# PROMPT
Work through the listing below, copying each line that carries the word "computer".

(RECORD SET)

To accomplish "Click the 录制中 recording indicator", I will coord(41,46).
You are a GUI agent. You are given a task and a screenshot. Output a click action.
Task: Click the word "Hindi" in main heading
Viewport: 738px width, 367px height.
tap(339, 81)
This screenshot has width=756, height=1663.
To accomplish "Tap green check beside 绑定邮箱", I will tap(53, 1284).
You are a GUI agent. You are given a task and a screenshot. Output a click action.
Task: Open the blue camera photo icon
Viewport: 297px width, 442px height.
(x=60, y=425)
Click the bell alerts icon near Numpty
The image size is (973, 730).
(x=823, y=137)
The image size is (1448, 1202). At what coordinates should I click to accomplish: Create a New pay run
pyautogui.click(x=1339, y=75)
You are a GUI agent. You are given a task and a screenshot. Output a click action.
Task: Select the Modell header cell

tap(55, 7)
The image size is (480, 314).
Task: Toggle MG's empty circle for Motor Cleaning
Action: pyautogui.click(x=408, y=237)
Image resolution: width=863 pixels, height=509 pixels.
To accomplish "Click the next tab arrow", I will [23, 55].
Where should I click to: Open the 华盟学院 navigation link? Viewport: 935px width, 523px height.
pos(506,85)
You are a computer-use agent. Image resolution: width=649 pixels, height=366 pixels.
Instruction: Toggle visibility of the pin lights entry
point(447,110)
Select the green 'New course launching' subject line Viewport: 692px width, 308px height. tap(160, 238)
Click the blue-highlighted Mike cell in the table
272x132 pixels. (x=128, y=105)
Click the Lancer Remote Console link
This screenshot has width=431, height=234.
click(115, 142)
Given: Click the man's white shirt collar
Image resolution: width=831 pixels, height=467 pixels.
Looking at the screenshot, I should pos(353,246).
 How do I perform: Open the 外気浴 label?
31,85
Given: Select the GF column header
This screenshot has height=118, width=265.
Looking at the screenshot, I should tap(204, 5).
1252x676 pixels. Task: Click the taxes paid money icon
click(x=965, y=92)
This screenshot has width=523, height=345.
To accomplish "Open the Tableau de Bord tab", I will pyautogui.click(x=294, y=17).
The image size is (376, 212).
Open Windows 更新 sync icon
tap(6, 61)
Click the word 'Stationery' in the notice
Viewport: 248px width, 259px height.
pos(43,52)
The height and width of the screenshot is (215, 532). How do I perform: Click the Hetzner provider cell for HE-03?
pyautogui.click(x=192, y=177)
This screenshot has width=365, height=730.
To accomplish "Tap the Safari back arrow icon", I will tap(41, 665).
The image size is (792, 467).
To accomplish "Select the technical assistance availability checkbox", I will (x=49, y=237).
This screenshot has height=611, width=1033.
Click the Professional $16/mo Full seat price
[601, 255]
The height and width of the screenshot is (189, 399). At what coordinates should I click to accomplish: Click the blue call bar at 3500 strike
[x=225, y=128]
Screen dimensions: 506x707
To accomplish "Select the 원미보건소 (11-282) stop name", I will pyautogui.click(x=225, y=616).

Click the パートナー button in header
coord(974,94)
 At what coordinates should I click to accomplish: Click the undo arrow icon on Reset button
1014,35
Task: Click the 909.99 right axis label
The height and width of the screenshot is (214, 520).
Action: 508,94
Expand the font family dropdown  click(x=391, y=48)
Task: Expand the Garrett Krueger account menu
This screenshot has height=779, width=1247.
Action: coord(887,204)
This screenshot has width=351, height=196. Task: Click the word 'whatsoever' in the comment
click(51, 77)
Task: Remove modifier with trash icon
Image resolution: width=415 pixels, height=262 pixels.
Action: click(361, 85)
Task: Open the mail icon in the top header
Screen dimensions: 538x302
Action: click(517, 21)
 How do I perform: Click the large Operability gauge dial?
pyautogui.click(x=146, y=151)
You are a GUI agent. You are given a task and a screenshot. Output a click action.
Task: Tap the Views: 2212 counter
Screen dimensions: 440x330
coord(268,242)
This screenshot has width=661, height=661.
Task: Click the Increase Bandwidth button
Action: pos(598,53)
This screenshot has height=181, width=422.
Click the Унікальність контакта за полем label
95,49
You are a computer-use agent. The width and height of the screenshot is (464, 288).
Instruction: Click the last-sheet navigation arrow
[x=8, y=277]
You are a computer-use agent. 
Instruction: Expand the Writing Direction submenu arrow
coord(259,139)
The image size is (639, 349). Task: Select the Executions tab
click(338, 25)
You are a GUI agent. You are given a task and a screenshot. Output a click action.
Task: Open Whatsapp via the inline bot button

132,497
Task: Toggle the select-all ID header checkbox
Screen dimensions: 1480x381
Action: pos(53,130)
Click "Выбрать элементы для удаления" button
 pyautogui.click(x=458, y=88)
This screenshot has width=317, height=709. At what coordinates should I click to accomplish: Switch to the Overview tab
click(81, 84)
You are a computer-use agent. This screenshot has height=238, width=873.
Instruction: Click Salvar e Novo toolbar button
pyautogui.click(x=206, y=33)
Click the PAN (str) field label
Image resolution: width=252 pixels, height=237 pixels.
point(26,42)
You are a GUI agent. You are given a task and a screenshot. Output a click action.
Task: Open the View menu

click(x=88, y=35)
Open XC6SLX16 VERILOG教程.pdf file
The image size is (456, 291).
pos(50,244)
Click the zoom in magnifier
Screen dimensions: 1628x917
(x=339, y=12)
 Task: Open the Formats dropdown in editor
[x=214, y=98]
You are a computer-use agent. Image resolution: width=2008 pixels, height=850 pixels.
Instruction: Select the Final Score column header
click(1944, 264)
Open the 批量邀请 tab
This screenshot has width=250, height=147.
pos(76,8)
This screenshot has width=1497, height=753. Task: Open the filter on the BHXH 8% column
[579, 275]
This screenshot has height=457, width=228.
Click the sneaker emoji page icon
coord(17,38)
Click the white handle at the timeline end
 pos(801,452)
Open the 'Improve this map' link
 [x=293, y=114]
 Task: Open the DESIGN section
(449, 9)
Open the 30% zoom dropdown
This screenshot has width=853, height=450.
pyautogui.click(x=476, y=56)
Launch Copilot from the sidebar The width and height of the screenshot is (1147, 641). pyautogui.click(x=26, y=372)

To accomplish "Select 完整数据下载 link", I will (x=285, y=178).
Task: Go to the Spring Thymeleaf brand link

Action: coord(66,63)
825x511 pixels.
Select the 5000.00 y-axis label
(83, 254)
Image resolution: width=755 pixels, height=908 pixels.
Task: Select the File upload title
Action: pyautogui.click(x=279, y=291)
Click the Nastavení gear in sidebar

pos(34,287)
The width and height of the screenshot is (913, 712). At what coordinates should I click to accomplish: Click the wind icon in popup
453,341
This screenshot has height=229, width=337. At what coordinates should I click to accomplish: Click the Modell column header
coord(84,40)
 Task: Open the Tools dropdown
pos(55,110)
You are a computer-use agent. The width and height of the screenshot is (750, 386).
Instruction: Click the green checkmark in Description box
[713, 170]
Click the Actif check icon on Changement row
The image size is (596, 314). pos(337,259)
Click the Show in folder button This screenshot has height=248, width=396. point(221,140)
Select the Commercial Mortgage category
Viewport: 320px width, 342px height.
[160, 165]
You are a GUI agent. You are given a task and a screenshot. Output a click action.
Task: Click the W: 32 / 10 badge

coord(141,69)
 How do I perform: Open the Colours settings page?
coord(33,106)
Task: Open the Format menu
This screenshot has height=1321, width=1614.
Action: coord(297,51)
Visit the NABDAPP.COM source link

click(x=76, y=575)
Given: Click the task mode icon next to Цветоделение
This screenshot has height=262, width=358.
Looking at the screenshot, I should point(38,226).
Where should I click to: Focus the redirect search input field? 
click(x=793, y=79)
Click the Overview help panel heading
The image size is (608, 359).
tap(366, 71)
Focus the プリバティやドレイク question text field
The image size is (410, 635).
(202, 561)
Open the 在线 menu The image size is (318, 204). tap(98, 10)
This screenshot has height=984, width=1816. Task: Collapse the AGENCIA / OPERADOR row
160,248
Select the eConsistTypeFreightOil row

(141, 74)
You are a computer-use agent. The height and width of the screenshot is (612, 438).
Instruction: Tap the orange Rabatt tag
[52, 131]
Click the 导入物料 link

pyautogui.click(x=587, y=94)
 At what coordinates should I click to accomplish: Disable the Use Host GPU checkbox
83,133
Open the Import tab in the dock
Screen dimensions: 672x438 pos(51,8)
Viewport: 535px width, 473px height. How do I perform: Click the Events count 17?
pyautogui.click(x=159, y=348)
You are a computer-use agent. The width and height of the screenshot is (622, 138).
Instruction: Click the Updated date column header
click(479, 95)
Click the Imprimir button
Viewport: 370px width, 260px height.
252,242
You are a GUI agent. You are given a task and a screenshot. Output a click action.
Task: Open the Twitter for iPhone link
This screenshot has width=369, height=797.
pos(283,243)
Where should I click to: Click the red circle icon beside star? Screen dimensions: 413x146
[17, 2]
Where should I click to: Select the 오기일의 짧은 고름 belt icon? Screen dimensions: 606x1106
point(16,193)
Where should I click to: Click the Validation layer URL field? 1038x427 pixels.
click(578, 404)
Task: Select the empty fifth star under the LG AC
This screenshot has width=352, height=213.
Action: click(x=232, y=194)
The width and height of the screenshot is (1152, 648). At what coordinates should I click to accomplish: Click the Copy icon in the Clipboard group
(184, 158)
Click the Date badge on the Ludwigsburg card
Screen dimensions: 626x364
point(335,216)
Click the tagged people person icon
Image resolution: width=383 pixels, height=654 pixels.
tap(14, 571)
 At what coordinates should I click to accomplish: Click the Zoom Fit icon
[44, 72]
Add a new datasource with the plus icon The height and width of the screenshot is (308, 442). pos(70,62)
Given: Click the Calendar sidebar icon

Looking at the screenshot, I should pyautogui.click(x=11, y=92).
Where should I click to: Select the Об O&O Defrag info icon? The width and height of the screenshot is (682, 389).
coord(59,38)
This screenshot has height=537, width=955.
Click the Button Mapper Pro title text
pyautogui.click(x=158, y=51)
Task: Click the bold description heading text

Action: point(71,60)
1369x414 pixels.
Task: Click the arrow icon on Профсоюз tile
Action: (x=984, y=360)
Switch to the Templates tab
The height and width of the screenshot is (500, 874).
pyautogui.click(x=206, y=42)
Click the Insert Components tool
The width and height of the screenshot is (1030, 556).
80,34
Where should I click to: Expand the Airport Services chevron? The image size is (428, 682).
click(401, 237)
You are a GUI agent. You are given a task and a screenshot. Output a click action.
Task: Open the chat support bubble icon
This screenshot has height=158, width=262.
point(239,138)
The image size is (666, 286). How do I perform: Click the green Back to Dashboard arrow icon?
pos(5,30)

(End RECORD SET)

# PROBLEM SOLUTION
You are a computer-use agent. Image resolution: width=649 pixels, height=366 pixels.
You are a computer-use agent. The width and height of the screenshot is (464, 288).
You are a computer-use agent. 
You are a computer-use agent. This screenshot has height=238, width=873.
You are a computer-use agent. Image resolution: width=2008 pixels, height=850 pixels.
You are a computer-use agent. The width and height of the screenshot is (750, 386).
You are a computer-use agent. The height and width of the screenshot is (612, 438).
You are a computer-use agent. The width and height of the screenshot is (622, 138).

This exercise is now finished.